Issue-Wise Detailed Analysis:
1. Confirmation of Addition of Rs. 1,06,88,435/-:
The primary issue in this appeal was the confirmation of the addition of Rs. 1,06,88,435/- to the returned loss of Rs. 26,80,346/- by the CIT(A) as imposed by the Assessing Officer under the head "Sundry Creditors". The assessee, engaged in construction and builder services, had filed its return of income at a loss of Rs. 26,80,346/- for the assessment year 2014-15. During scrutiny, the Assessing Officer asked the assessee to provide complete details of sundry creditors, including addresses and payment modes. The assessee responded with details, attributing the increase in creditors to the full swing of construction activities during the relevant year. Notices under section 133(6) were issued to the creditors, which were served, but only one creditor responded. Consequently, the Assessing Officer added the entire amount of Rs. 1,06,88,435/- to the income, citing non-response from other creditors.

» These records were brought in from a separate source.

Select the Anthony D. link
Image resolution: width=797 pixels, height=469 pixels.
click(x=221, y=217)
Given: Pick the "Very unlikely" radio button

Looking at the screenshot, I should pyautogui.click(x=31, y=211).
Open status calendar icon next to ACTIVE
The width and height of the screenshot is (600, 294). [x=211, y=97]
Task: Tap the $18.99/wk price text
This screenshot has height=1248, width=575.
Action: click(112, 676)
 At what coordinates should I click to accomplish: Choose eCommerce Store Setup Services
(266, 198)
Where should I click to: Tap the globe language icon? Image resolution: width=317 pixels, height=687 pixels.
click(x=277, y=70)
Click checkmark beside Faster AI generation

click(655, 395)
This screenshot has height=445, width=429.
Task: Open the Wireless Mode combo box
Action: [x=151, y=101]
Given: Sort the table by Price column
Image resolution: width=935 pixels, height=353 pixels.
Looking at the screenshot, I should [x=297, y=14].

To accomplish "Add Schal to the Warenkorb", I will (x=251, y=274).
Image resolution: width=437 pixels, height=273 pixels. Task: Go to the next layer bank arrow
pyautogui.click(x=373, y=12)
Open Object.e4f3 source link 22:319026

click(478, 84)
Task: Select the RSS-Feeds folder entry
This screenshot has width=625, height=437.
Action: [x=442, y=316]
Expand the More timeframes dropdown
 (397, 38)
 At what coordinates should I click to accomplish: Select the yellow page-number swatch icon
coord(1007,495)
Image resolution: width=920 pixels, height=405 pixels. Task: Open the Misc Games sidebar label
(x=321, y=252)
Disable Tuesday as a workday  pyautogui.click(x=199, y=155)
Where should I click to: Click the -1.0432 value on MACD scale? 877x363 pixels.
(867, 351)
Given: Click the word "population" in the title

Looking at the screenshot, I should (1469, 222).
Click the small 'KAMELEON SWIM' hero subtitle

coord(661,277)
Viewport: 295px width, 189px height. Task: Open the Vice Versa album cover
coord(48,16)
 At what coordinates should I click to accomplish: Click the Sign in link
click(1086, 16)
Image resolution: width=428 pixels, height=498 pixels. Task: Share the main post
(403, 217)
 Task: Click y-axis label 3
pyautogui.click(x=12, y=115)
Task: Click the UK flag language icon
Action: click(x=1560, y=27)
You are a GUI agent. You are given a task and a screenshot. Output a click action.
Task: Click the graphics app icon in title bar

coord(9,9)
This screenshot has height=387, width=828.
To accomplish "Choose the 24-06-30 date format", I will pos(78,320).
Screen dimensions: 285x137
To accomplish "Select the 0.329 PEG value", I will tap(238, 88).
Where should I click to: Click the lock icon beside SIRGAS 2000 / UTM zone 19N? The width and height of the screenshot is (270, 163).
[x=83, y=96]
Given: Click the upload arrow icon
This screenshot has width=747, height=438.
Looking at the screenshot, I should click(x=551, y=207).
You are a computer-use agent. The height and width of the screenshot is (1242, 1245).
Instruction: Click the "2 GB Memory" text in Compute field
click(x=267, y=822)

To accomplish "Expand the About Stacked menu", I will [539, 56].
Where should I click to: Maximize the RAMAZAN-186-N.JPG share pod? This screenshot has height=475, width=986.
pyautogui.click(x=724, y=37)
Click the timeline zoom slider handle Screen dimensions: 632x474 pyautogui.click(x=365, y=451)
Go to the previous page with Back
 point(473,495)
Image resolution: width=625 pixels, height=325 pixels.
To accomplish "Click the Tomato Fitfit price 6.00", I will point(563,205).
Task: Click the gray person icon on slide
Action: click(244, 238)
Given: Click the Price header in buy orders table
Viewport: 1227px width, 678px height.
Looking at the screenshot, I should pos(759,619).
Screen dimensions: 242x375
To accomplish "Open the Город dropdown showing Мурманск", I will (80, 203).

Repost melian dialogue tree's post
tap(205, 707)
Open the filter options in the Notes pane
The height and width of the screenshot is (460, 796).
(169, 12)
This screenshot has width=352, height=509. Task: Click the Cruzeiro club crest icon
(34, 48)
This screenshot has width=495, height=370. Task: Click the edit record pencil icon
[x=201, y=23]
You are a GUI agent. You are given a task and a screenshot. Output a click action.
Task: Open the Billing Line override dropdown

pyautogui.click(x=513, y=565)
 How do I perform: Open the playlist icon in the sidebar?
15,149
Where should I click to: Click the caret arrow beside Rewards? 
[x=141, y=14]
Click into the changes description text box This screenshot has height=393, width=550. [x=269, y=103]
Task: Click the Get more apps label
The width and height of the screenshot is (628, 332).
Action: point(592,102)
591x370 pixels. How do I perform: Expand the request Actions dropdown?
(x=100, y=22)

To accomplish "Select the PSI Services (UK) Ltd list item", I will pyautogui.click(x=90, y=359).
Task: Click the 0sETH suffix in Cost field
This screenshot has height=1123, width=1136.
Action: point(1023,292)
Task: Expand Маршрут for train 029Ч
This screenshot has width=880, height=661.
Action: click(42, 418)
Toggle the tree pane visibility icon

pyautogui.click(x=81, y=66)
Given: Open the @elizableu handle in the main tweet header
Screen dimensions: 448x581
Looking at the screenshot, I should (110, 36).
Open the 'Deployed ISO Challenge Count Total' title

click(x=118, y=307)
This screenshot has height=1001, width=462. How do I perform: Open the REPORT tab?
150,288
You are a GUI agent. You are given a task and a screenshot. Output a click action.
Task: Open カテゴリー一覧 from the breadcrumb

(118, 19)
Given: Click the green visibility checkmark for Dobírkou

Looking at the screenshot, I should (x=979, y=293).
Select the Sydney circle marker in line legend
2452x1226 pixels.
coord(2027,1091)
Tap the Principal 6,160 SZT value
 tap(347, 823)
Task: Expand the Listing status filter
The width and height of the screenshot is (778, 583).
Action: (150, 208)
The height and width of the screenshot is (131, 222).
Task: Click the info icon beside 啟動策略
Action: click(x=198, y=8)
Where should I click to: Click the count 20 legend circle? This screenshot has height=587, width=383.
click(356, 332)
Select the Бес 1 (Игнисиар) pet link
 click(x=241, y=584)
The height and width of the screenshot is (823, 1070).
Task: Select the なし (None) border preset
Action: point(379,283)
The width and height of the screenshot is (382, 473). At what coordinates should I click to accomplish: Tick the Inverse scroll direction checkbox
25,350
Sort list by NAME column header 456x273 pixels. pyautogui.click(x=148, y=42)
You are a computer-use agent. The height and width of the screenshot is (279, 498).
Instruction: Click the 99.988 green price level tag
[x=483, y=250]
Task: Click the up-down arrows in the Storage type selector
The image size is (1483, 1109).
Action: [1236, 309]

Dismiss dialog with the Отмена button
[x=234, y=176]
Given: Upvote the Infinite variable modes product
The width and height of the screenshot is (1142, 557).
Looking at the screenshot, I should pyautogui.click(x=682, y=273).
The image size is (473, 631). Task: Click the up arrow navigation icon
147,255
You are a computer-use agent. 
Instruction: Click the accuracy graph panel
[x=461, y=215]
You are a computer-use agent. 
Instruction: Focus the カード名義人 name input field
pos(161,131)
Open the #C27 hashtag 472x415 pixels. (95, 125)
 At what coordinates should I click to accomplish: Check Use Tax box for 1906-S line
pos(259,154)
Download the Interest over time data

The ITAT found that the assessee had provided complete details of sundry creditors, and the notices under section 133(6) were served, indicating genuine addresses. The Tribunal held that once the assessee has provided such details, the burden shifts to the Assessing Officer to take proceedings under section 133(6) to its logical end. The ITAT referenced judicial pronouncements, including CIT vs. Orissa Corporation Pvt. Ltd., which held that non-response to notices under section 133(6) cannot be held against the assessee if the addresses are genuine. The Tribunal noted that the Assessing Officer did not dispute the purchases made by the assessee, and thus, the question of creditors being non-genuine does not arise.
2. Non-Admission of Additional Evidence by the CIT(A):
The second issue was the non-admission of additional evidence by the CIT(A). The assessee contended that the previous counsel failed to submit all details of sundry creditors during the assessment proceedings, leading to the addition. The assessee sought to file additional evidence, including confirmations from creditors, before the CIT(A) under rule 46A. However, the CIT(A) rejected the additional evidence, stating that the assessee did not satisfactorily explain the reasons for non-production during the assessment proceedings and that sufficient opportunity had been provided.
The ITAT found that the CIT(A) summarily rejected the additional evidence on baseless reasons, which goes against the principles of natural justice. The Tribunal emphasized that rule 46A allows the CIT(A) to admit additional evidence after confronting it before the Assessing Officer. The ITAT concluded that the CIT(A) failed to give a clear finding on the issue and merely accepted the Assessing Officer's version without taking the procedure initiated under section 133(6) to a logical conclusion.
Conclusion:
The ITAT set aside the order of the CIT(A) and allowed the appeal of the assessee. The Tribunal found that the assessee had provided complete details and confirmations from creditors, and the Assessing Officer's failure to follow through with the procedure under section 133(6) could not be held against the assessee. The rejection of additional evidence by the CIT(A) was deemed unwarranted, and the appeal was allowed in favor of the assessee.
Order Pronounced:
The appeal of the assessee was allowed, and the order was pronounced in the open Court on 07/09/2018.